Workers who reach the highest rungs on the corporate ladder are smart and social, not one or the other, according to a study published recently in the journal Review of Economics and Statistics.
Catherine Weinberger, the study's author and an economist at the University of California, Santa Barbara, said those two qualities are essential for success in today's workplace because employers are looking for higher-skilled workers who are also well-rounded.
For the study, Weinberger analyzed surveys and tests that followed high school students into the job market. The surveys, which were first given in 1979, followed up with the students over the next 20 years, to see where they ended up in their careers. The data included surveys on leadership and tests on math skills.
In the first part of the analysis, Weinberger looked at students' math scores during high school and how socially engaged they were — for instance, whether they were involved in extracurricular activities or took on leadership roles. Then, to provide an alternative measure of skills, she looked at the skills required in people's jobs. Some of these were management positions that required both intelligence and social interaction, while others required one or another type of skill, such as cognitive ability for number-crunching or strong social skills for sales and marketing positions. [4 Leadership Qualities Employers Look For]

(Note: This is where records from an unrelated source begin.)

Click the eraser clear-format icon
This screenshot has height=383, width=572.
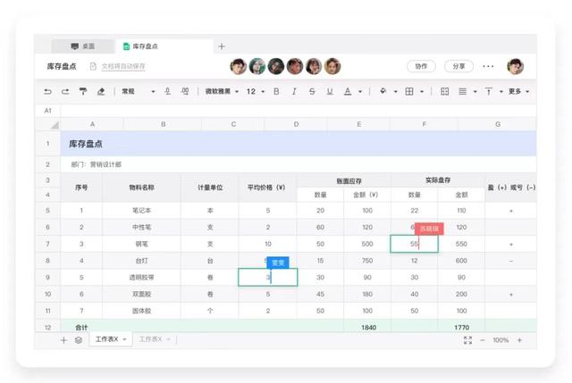point(101,91)
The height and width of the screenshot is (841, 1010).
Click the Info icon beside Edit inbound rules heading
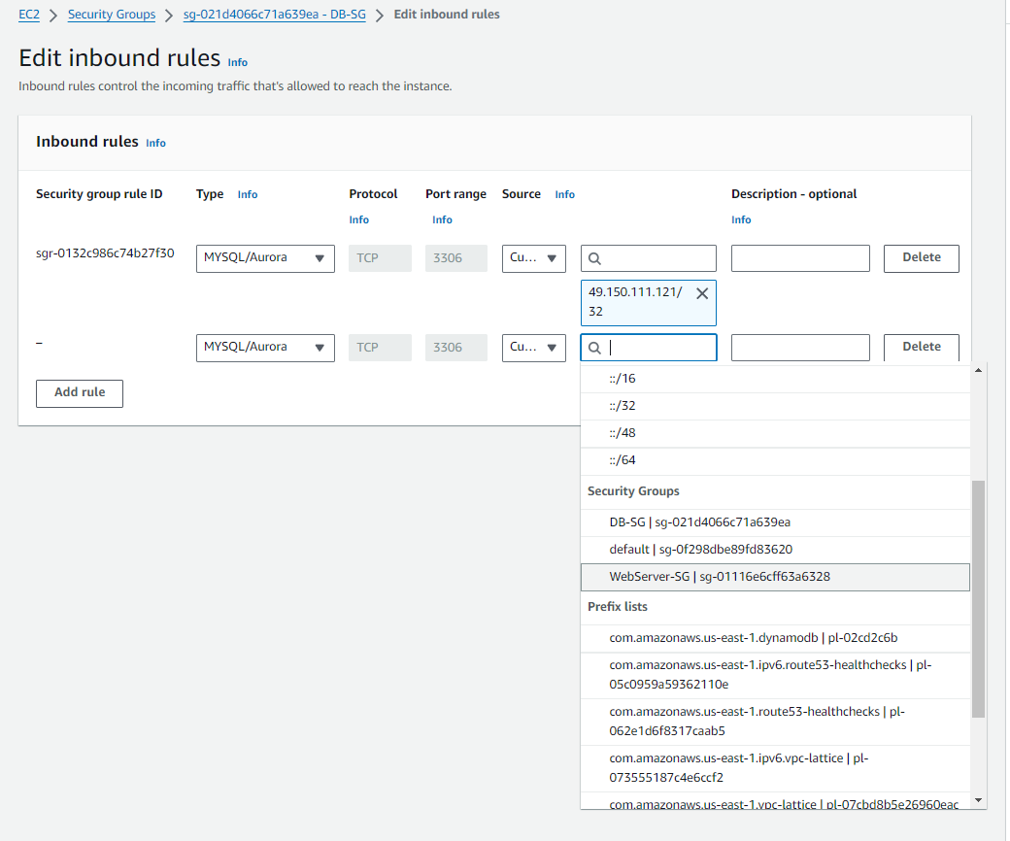(x=237, y=62)
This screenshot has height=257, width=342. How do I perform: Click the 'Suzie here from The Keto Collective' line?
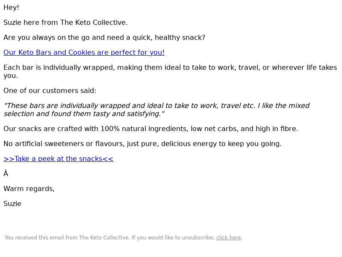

"Using these two different measures of skills, I see exactly the same patterns," Weinberger said. "The people who are both smart and socially adept earn more in today's workforce than similarly endowed workers in 1980."
Weinberger also discovered that employees today who possess one skill or the other are doing about as well as those in the past. She said that, in 1980, there was no additional benefit to having both skills, as there is today.
"Even so, both those who are pretty good at math but not very social and those with below-average book smarts who are really good with people are doing fine," Weinberger said. "At the same time, students who are neither socially nor academically engaged in school are doing even worse than we realized."
Weinberger believes her findings could have ramifications for creating effective education policies. She said policymakers should determine whether people can be educated differently to give them stronger and more balanced bundles of skills as they go into the job market.
"Just making students sit down and learn math and try to get their test scores up isn't enough," Weinberger said. "Giving up recess to focus on math skills might not be the best investment in our future workforce."